Aphton Corporation has filed the European equivalent of an Investigational New Drug (IND) application in the United States with the appropriate regulatory authorities in Europe, to conduct a clinical trial for patients suffering from Gastroesophageal Reflux Disease (GERD). The clinical trial will examine, among other endpoints, whether G17DT may be efficacious in providing symptomatic relief to patients suffering from GERD.
In its current report on Form 8-K filed on July 29, 2002, Aphton noted that it has concluded a phase II clinical trial with G17DT which showed, among other findings, the reduction of post-prandial (post-meal) levels of gastrin to pre-meal levels of gastrin, in patients immunized with G17DT. Furthermore, for patients also treated with the proton-pump inhibitor (PPI) drug omeprazole, Aphton showed the reduction of the many-fold increase in gastrin levels induced by omeprazole, a condition known as hypergastrinemia, to pre-meal levels of gastrin.

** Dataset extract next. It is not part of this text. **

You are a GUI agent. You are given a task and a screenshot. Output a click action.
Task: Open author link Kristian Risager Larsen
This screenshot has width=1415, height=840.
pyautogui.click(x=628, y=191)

Gastroesophageal reflux disease is a clinical disorder characterized by the retrograde flow of gastric contents across an incompetent gastroesophageal junction into the esophagus. The most common symptom of GERD is heartburn. GERD is the most common gastrointestinal pathology. In the United States alone, industry sources have estimated that 21 million people, or over 7% of the population, suffer from GERD. About 40% of the adults in the United States experience GERD at least once a month (most frequently heartburn). In the European Union, the incidence of GERD is comparable to that in the United States. In Asia, in particular in Japan, the prevalence of GERD is approaching that of Western nations.

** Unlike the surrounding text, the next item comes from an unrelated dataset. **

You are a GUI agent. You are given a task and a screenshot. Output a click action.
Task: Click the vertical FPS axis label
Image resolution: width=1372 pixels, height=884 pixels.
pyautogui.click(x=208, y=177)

The most commonly used therapies for the treatment of GERD are based on reducing acid secretion, thereby reducing the damaging effect of the gastroesophageal refluxate. PPIs such as Prilosec and Prevacid are among the most widely used drugs. Industry sources have estimated that the worldwide market for medications to treat for GERD was approximately $14 billion in 2001. Episodes of GERD occur most frequently after a meal and are associated with postprandial acid secretion. While some patients have excess acid production, it is not the quantity of acid produced but rather the quantity that reaches the esophageal mucosa and frequency with which that occurs that result in damage and symptoms. PPIs, while generally effective, treat the symptoms of GERD, not the underlying physiological mechanisms. The fundamental underlying mechanism of GERD is now widely accepted to be Transient Lower Esophageal Sphincter Relaxations (TLESRs) occurring in conjunction with acid reflux. PPIs do not address TLESRs, the neuromuscular component of GERD. As a result, PPIs do not provide complete efficacy, as approximately 40% to 50% of the patients do not achieve symptomatic relief, which is the principal reason for their seeking medical help. Further, relapses often occur, especially due to lack of patient compliance with the therapy by those who do feel relief. GERD is a symptom-driven disorder.
Human data has been obtained that postprandial levels of gastrin 17 provoke approximately a three hundred percent increase in episodes of TLESRs occurring in conjunction with gastroesophageal reflux (GER). Given gastrin 17's effect of increased episodes of TLESRs with GER, Aphton believes that a reduction of gastrin 17 should also lead to a reduction of these episodes, in particular postprandially (i.e., following a meal); thereby the fundamental cause of GERD symptoms and the ensuing acid (and bile) increase should be reduced, rather than the acid only, as in the case of PPIs. Based on this dual mechanism of action, Aphton believes that its anti-gastrin immunotherapy should be effective in treatment of GERD, either as a stand-alone product or in conjunction with PPIs. Aphton has initiated the process for negotiations to license its product for GERD.